Observation of Self-Cavitating Envelope Dispersive Shock Waves in Yttrium Iron Garnet Thin Films

TL;DR

This paper reports the experimental observation of self-cavitating dispersive shock waves in a magnetic Yttrium Iron Garnet thin film, demonstrating complex nonlinear wave phenomena and their theoretical interpretation.

Contribution

It provides the first experimental evidence of self-cavitating envelope dispersive shock waves in magnetic films, linking experimental results with nonlinear Schrödinger equation theory.

Findings

Observation of envelope DSW formation in magnetic thin films

Detection of self-cavitation with zero power and phase jump

Agreement between experiments, theory, and simulations

Abstract

The formation and properties of envelope dispersive shock wave (DSW) excitations from repulsive nonlinear waves in a magnetic film are studied. Experiments involve the excitation of a spin-wave step pulse in a low-loss magnetic Y$_3$Fe$_5$O$_{12}$ thin film strip, in which the spin-wave amplitude increases rapidly, realizing the canonical Riemann problem of shock theory.
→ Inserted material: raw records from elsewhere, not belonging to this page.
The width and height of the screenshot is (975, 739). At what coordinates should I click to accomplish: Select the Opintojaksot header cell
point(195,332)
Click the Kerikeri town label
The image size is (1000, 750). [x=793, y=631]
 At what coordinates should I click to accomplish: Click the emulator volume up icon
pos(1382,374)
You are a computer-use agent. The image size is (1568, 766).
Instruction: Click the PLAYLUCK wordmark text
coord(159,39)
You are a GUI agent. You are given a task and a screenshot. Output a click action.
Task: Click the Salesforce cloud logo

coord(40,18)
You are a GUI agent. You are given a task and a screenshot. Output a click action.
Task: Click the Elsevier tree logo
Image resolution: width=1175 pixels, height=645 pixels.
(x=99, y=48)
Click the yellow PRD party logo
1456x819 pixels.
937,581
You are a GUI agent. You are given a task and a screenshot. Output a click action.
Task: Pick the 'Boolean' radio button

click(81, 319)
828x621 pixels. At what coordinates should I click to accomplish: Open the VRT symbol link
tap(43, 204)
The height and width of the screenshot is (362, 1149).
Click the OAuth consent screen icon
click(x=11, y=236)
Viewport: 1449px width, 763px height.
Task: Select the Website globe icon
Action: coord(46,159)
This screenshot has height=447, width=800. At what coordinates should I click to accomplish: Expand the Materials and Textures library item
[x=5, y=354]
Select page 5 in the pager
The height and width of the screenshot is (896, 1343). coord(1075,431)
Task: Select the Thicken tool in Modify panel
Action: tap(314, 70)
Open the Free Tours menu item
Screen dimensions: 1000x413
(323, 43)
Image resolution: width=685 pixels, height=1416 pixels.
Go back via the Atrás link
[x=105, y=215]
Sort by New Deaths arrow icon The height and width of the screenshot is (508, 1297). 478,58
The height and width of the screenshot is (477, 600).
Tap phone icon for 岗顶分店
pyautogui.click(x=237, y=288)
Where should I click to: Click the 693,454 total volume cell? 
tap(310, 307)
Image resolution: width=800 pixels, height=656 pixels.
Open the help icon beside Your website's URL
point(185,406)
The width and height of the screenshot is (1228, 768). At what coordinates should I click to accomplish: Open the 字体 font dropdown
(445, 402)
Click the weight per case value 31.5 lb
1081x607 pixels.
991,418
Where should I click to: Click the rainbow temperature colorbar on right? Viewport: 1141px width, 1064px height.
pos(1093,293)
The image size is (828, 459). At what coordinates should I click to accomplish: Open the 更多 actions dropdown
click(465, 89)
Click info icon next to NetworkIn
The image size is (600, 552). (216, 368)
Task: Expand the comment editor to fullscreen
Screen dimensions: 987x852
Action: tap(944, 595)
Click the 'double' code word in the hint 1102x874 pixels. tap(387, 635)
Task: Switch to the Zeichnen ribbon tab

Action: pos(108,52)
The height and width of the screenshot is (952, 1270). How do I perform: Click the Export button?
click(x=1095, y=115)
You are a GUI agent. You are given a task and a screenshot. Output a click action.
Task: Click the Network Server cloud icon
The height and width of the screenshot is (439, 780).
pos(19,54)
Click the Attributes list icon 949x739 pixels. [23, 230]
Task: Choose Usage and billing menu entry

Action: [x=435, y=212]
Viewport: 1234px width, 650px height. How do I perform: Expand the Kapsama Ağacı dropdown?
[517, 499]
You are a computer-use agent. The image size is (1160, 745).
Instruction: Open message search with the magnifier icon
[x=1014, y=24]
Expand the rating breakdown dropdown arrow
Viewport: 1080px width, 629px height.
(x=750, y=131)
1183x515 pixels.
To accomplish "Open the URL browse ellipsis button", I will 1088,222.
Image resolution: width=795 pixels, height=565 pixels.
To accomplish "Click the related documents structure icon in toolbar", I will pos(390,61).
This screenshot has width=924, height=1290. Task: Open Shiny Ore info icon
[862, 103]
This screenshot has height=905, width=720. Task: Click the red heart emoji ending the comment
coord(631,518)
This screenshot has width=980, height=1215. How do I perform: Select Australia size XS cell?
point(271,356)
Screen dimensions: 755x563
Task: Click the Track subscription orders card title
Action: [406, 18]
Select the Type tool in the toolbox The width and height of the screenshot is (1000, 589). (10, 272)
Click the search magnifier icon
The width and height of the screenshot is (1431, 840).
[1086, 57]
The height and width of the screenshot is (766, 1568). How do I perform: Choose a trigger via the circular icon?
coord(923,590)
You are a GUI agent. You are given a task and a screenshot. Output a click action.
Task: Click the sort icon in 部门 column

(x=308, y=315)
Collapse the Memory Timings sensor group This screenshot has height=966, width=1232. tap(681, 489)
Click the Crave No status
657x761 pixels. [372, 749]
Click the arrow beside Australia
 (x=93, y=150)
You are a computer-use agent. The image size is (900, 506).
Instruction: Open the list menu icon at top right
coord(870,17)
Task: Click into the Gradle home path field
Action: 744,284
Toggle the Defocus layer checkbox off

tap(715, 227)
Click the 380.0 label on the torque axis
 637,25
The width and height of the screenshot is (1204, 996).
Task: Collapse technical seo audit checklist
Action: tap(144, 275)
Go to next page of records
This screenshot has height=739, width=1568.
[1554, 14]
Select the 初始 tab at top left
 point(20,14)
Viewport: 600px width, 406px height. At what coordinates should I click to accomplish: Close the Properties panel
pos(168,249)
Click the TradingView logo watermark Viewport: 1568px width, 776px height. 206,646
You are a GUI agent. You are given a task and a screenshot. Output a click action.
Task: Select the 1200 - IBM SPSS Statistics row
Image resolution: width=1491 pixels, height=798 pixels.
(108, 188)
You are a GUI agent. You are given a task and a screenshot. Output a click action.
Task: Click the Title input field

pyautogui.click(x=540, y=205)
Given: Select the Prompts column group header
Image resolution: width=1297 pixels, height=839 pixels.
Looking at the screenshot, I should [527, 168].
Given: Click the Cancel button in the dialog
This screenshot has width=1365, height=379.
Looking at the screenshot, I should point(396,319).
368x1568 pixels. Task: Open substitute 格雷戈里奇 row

Under certain conditions, the envelope of the spin-wave pulse evolves into a DSW that consists of an expanding train of nonlinear oscillations with amplitudes increasing from front to back, terminated by a black soliton. The onset of DSW self-cavitation, indicated by a point of zero power and a concomitant 180 phase jump, is observed for sufficiently large steps, indicative of the bidirectional dispersive hydrodynamic nature of the DSW. The experimental observations are interpreted with theory and simulations of the nonlinear Schr\"odinger equation.